Mark 1: The Lonely Places

You’ve been on a roller coaster, right? I am not an aficionado at all, but most coasters, like Space Mountain, have a long windup while you climb the hill that allows gravity to pull you up to speed. Mark is more like Rockin’ Roller Coaster, where you get launched into warp speed right away. (I know there’s a name for this.)

In the first chapter alone, we go from John the Baptist emerging to Jesus’ baptism and temptation to calling the first four disciples to exorcisms, healings, preaching, a retreat, healing a leper, and the ex-leper being such a loudmouth that Jesus has to stay out of town because he was so popular. That’s a lot. 

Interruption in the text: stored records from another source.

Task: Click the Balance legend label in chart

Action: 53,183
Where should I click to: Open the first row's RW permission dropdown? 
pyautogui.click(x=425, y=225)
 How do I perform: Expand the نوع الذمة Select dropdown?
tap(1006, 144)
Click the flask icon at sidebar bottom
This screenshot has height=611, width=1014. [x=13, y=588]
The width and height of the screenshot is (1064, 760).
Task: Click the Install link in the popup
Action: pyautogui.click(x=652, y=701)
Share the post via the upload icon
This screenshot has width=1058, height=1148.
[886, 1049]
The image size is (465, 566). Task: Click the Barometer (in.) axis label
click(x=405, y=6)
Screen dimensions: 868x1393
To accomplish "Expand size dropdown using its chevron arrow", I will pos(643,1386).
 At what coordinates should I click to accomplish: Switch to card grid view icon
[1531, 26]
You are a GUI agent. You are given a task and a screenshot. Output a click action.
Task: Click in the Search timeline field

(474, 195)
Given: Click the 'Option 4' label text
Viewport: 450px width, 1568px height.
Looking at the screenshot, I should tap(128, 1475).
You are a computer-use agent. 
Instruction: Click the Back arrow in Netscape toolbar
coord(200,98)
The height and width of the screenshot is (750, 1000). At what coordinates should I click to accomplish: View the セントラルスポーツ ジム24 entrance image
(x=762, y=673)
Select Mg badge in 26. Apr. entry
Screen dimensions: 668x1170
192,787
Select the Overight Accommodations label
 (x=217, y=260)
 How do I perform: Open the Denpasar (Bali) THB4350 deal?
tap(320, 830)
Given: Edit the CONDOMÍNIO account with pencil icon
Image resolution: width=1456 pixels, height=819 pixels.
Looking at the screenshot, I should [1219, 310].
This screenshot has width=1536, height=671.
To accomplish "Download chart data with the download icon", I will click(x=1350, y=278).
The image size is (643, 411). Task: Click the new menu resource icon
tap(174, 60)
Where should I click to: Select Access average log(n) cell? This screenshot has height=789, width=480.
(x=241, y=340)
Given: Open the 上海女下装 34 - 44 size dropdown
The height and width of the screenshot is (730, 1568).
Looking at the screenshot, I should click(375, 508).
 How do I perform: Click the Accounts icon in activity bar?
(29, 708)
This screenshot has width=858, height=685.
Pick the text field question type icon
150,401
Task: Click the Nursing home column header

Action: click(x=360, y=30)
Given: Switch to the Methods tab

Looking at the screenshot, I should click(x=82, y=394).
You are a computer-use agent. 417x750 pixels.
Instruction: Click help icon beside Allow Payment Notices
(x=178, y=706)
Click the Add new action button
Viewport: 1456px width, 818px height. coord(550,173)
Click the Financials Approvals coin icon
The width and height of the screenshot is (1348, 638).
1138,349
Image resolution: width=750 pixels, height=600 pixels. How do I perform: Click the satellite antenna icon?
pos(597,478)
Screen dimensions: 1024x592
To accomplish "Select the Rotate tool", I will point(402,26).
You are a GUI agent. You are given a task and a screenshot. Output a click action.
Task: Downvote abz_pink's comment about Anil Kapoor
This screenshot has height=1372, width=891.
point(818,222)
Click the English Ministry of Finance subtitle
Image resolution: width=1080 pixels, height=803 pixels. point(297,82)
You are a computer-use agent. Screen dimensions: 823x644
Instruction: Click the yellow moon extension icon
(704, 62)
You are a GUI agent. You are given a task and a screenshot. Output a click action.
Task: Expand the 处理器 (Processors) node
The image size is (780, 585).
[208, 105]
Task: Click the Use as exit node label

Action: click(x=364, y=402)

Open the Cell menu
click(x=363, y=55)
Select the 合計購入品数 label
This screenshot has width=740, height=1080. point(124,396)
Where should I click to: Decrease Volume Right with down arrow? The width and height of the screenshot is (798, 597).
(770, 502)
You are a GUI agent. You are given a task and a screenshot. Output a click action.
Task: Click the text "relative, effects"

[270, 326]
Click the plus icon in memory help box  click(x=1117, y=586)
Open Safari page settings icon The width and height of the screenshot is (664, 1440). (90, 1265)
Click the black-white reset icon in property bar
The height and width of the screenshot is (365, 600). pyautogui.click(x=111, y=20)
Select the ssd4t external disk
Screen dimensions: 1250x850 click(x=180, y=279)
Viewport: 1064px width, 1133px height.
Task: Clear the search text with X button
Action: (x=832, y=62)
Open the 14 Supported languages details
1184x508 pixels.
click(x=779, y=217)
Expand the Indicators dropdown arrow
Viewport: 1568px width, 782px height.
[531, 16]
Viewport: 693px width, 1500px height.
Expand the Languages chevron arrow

At three points, the spotlight is on the middle of nowhere. (I don’t even count the eye blink of a temptation in the desert.) 

1) In 1:2-3, Mark quotes Isaiah (as did Matthew): “Someone is shouting in the desert, ‘Get the road ready for the Lord; make a straight path for him to travel!”

Thanks to the Good News translation, Isaiah’s words got way more real for me. I’ve heard about “a voice crying out in the wilderness” forever. Someone shouting in the desert, though? How ludicrous would it be to stand in the desert and shout, expecting anyone to hear you. It’s. The. Desert. And yet, it happens. 

2) In 1:35, Jesus has just had his first big day – heals Peter’s mother in law (so, yes, the first pope was married), then a ton of other people who come by the house. He wakes up early the next morning and hikes out to “a lonely place” to pray, but Peter and his other new friends come find him. 

Because Mark moves so fast, this reads like playing hide and seek with a 4-year old who “hides” right in front of you. But if you woke up and your new friend whose habits you did not know was gone without a trace, how long would it take you to find them? Was Jesus *that* bad at hide and seek?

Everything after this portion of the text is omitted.